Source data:
⟨

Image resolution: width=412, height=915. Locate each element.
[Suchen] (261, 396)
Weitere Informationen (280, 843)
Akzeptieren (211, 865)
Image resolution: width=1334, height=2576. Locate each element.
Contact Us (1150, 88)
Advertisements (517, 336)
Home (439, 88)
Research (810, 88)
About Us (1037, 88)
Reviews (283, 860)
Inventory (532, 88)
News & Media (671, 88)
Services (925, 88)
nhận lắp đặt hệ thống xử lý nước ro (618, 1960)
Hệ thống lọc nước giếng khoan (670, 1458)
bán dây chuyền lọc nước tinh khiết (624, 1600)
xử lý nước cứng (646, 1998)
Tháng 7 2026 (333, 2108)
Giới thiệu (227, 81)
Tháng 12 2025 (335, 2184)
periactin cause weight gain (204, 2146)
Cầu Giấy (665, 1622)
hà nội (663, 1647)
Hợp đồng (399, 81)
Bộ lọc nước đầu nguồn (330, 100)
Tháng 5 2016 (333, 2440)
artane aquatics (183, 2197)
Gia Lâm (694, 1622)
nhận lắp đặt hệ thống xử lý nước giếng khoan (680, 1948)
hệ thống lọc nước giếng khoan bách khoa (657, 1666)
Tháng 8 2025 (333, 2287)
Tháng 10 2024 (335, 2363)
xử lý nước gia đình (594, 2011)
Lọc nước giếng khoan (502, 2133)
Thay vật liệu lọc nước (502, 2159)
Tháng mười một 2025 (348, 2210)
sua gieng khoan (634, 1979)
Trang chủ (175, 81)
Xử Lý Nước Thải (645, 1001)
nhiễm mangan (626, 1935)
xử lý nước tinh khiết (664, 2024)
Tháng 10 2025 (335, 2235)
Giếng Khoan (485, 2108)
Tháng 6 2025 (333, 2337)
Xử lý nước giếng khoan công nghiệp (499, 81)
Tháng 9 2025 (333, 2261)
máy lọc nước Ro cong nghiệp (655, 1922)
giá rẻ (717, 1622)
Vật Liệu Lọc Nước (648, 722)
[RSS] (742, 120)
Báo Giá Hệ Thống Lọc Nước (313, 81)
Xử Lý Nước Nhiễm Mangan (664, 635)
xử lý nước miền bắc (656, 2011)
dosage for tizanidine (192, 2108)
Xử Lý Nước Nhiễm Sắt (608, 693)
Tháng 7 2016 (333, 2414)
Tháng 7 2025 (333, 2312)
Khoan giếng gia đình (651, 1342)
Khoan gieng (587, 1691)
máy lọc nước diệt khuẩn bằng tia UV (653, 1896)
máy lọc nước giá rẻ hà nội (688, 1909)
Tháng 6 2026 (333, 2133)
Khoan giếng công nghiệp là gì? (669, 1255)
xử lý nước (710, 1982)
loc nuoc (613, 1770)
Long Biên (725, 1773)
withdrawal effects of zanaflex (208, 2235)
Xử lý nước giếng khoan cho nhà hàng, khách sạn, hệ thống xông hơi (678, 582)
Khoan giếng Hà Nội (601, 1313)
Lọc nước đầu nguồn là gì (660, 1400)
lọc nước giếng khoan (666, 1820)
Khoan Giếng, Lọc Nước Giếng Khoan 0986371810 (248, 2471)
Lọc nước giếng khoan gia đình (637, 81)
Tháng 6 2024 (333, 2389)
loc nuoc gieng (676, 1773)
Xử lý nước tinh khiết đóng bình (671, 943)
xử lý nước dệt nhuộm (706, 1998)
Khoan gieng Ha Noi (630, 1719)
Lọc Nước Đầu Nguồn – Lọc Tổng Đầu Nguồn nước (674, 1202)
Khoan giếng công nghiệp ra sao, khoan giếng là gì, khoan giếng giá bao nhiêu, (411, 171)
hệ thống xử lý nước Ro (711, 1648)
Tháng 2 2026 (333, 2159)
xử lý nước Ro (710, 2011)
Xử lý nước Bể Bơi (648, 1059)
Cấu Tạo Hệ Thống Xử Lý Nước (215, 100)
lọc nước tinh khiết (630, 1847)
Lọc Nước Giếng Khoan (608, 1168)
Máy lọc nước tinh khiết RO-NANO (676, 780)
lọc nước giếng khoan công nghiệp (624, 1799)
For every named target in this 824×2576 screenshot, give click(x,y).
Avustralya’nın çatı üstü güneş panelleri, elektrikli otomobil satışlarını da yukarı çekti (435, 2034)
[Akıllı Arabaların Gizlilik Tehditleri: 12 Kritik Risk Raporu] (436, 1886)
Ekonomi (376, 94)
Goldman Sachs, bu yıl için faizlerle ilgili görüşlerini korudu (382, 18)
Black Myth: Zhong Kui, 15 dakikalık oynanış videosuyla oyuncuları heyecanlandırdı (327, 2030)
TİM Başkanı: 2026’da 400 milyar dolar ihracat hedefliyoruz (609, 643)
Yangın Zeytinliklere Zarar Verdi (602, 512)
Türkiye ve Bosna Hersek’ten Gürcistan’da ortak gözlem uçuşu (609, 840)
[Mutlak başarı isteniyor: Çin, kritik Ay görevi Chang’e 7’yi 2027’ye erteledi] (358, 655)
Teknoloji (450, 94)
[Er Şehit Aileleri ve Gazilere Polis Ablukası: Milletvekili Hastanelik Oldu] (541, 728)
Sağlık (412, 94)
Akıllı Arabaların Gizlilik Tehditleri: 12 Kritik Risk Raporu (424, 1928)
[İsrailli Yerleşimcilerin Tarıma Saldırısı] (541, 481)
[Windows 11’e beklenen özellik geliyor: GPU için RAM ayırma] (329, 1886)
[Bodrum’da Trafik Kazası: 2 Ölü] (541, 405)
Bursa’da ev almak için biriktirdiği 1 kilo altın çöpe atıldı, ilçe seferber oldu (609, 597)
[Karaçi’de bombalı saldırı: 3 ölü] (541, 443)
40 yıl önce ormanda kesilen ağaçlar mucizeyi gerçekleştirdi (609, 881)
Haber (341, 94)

⟩

WORK TASK: Produce only the lines from the line containing "Khoan Giếng, Lọc" through the line containing "lọc nước tinh khiết (630, 1847)", inclusive of both, exactly as they stand in the entries above.

TASK RESPONSE:
Khoan Giếng, Lọc Nước Giếng Khoan 0986371810 (248, 2471)
Lọc nước giếng khoan gia đình (637, 81)
Tháng 6 2024 (333, 2389)
loc nuoc gieng (676, 1773)
Xử lý nước tinh khiết đóng bình (671, 943)
xử lý nước dệt nhuộm (706, 1998)
Khoan gieng Ha Noi (630, 1719)
Lọc Nước Đầu Nguồn – Lọc Tổng Đầu Nguồn nước (674, 1202)
Khoan giếng công nghiệp ra sao, khoan giếng là gì, khoan giếng giá bao nhiêu, (411, 171)
hệ thống xử lý nước Ro (711, 1648)
Tháng 2 2026 (333, 2159)
xử lý nước Ro (710, 2011)
Xử lý nước Bể Bơi (648, 1059)
Cấu Tạo Hệ Thống Xử Lý Nước (215, 100)
lọc nước tinh khiết (630, 1847)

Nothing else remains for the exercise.